Nazarov highlighted the staggering scale of traditional finance, noting that the global asset management industry reached a record $128 trillion in assets under management (AUM) as of 2024, marking a 12% increase from the previous year. Much of this capital is controlled by institutional investors such as insurance companies, pension funds, and family offices. In contrast, the crypto market remains largely fueled by retail investors. Nazarov stated that although retail demand could elevate cryptocurrency market capitalization to $8 trillion or even $10 trillion, reaching $50 trillion may require substantial participation from traditional finance.
The regulatory landscape has shifted dramatically since Donald Trump commenced his second presidential term in 2025. Previously, U.S. regulators advised institutional investors to steer clear of cryptocurrencies, branding them as illegal. However, under the current administration, regulators are now encouraging institutional engagement in the cryptocurrency market. Nazarov believes that significant movements of traditional finance assets into the blockchain space are inevitable, provided the macroeconomic environment remains stable. He cautioned that a shift from a “risk-on” to a “risk-off” sentiment could slow this transition, potentially triggered by factors such as a mild recession.
Despite these challenges, Nazarov remains confident that tokenization will prevail, albeit perhaps at a slower pace during economic downturns. Presently, he perceives favorable conditions for tokenization, particularly with expected interest rate cuts and proactive talks by the SEC chairman regarding the future of tokenized assets.
Nazarov also acknowledged the burgeoning field of blockchain oracles, which act as connective entities between blockchains and external systems. These oracles are crucial for the tokenization process, enabling functionalities that extend beyond simple data retrieval. Chainlink, the leading provider in this domain, offers a diverse range of oracles catering to various industries, including compliance and risk management.

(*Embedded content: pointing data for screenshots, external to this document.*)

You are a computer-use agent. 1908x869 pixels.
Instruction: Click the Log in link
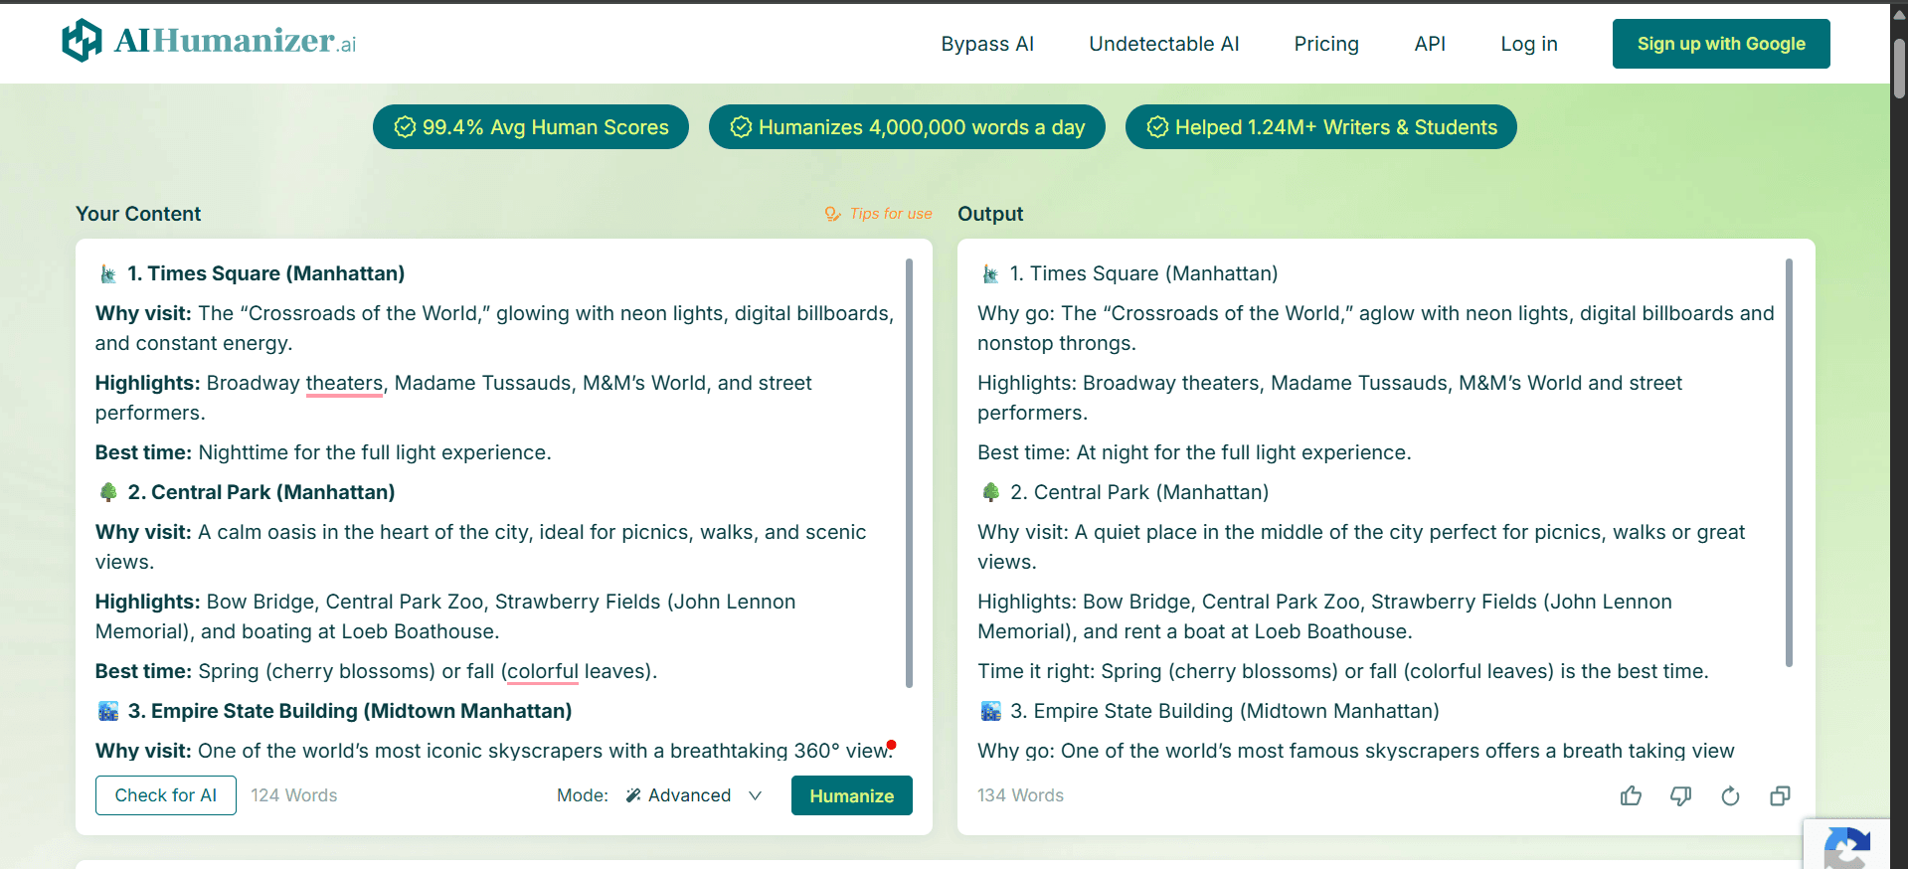pos(1528,44)

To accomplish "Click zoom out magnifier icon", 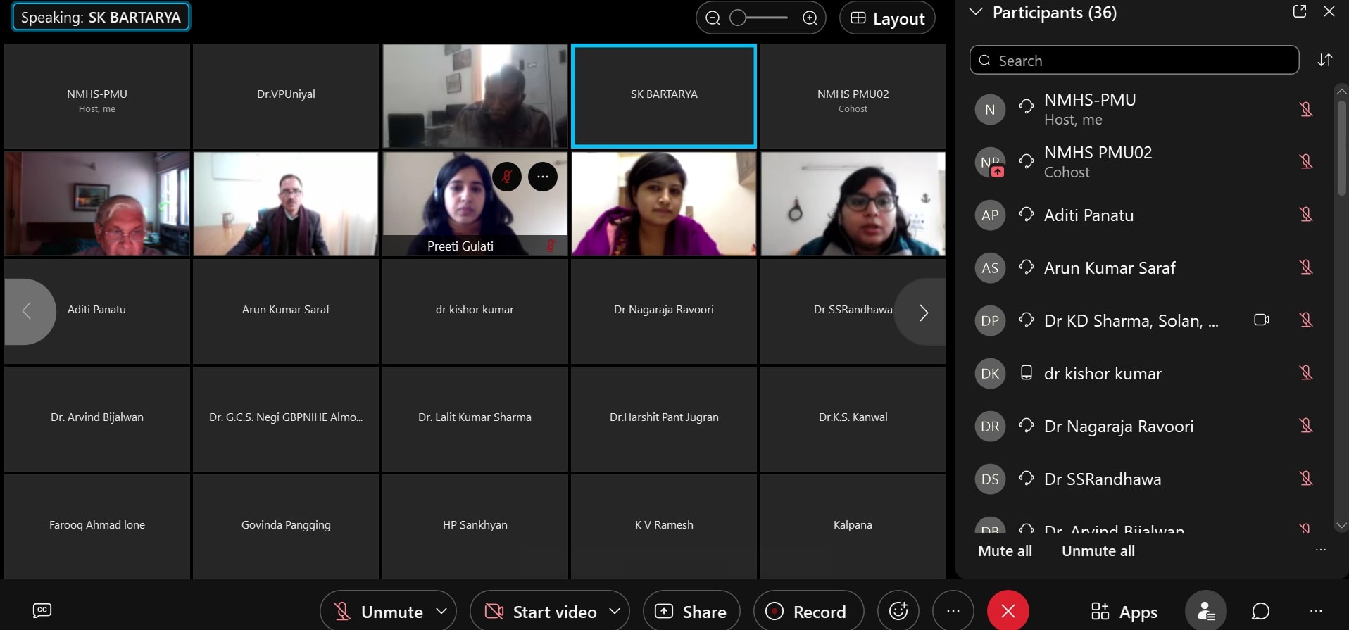I will click(x=713, y=18).
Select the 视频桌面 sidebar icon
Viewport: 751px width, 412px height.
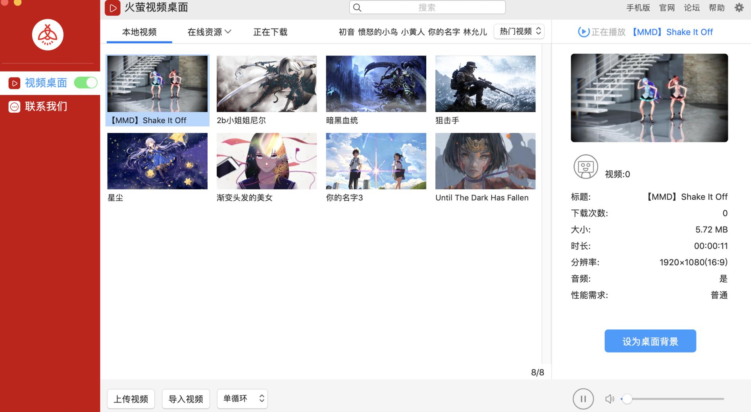14,83
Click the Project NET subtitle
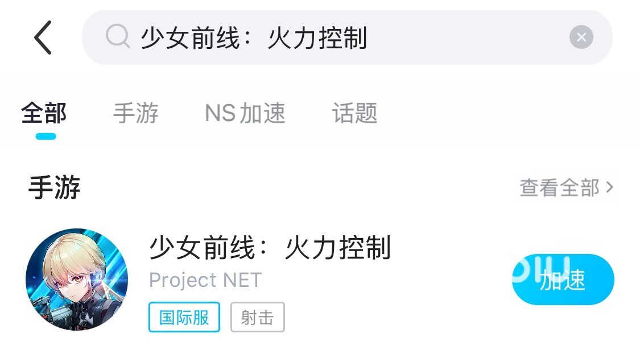The height and width of the screenshot is (350, 640). point(205,280)
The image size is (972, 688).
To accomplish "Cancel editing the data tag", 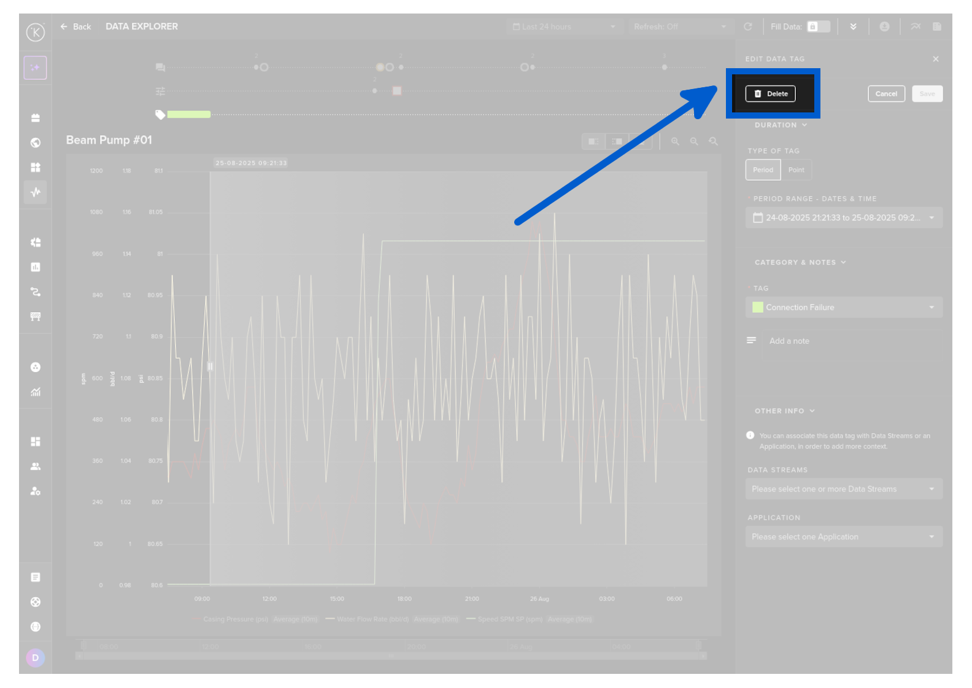I will tap(885, 94).
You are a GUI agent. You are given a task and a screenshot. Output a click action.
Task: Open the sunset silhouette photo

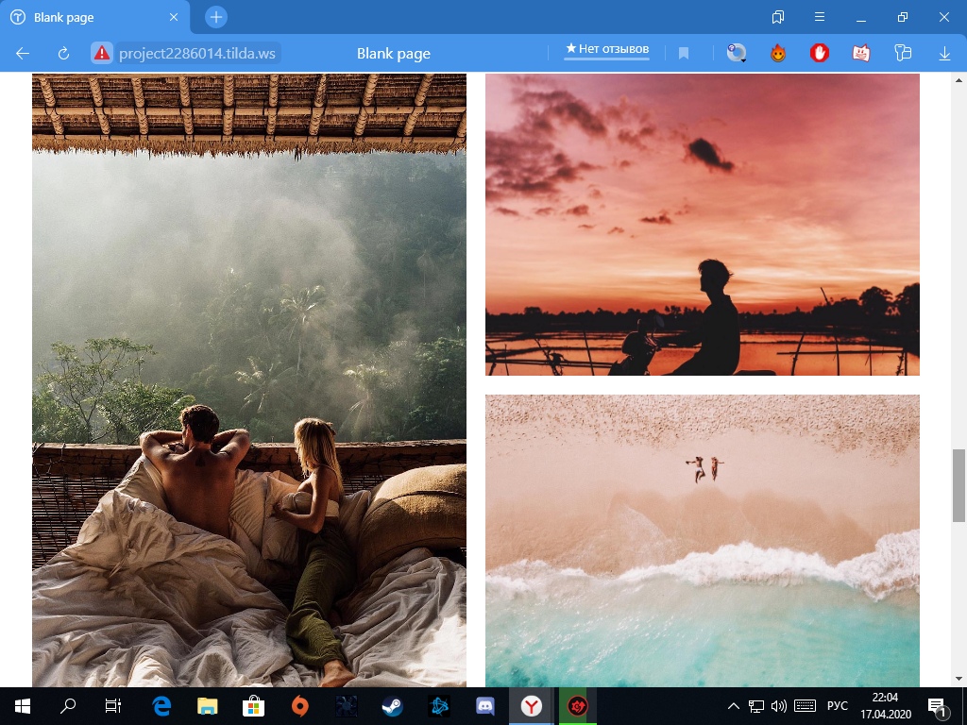pos(703,225)
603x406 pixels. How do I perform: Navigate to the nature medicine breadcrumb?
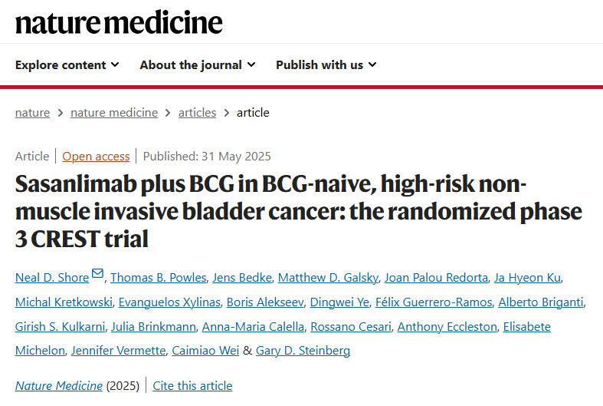[x=114, y=112]
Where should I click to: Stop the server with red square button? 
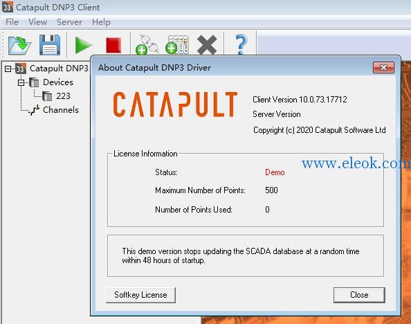[113, 45]
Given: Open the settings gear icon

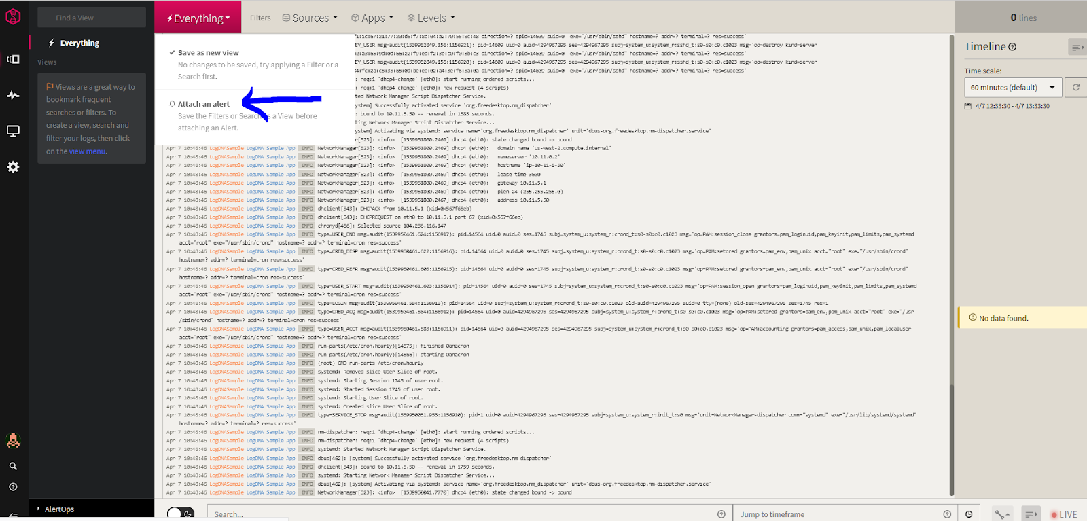Looking at the screenshot, I should [x=13, y=167].
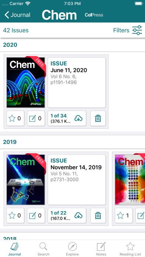Image resolution: width=145 pixels, height=257 pixels.
Task: Delete the June 11, 2020 issue download
Action: tap(98, 118)
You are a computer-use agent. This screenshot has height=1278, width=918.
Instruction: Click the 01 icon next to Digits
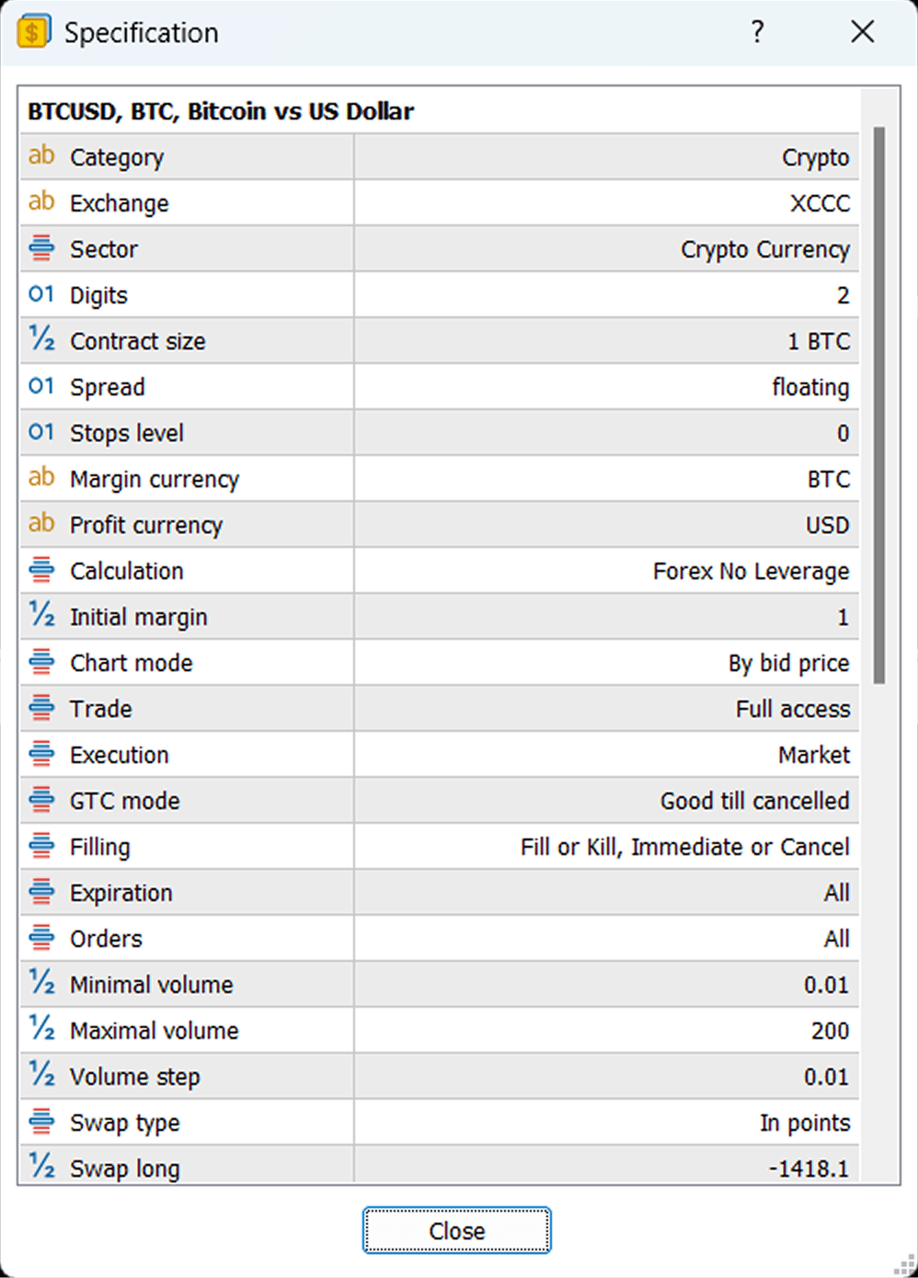tap(41, 294)
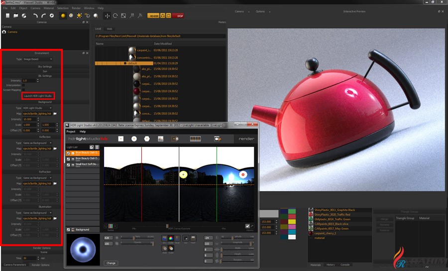Click the delete light trash icon
Viewport: 448px width, 271px height.
[x=98, y=147]
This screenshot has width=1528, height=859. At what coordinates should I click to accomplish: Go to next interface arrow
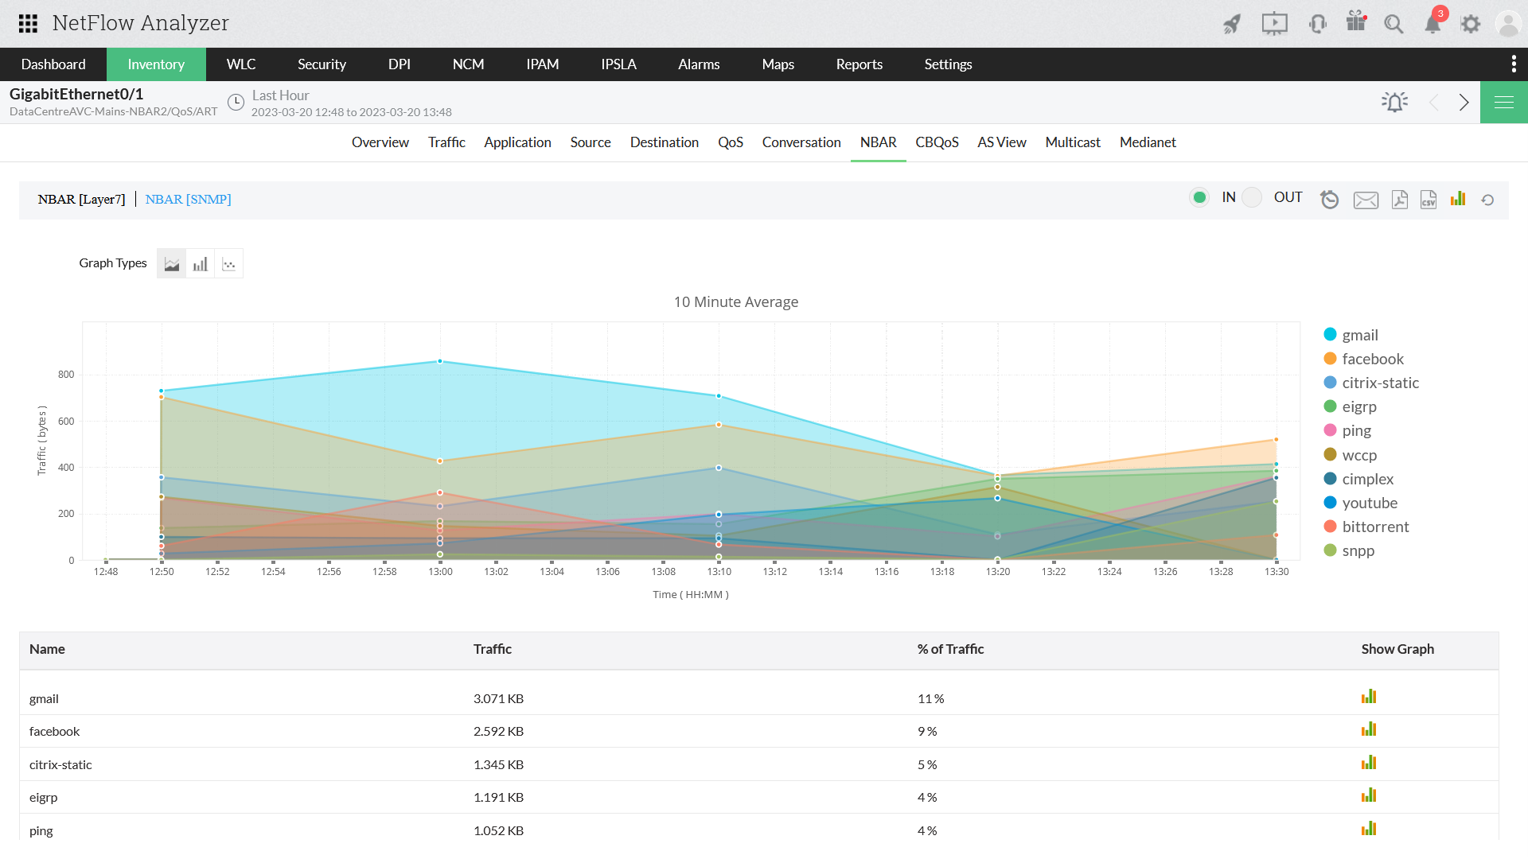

Recent use cases demonstrate the operationalization of tokenization in the U.S., an evolution from earlier developments only observable in regions like Singapore, Hong Kong, and Dubai. Nazarov forecasts that several substantial U.S. tokenization projects will enter production this year, with an accelerating race expected in the following years.
He anticipates that over the next two to three years, at least $1 trillion in new tokenized assets could flow into the market, with potential for multiple trillions. This surge would redefine the cryptocurrency landscape, embedding tokenization as a core element of the industry.
Nazarov commended the current administration for its supportive stance towards both cryptocurrency and tokenization, which he believes will be instrumental in shaping the future of financial assets. As the momentum continues to build, the convergence of traditional finance and blockchain technology appears poised to innovate the financial landscape significantly.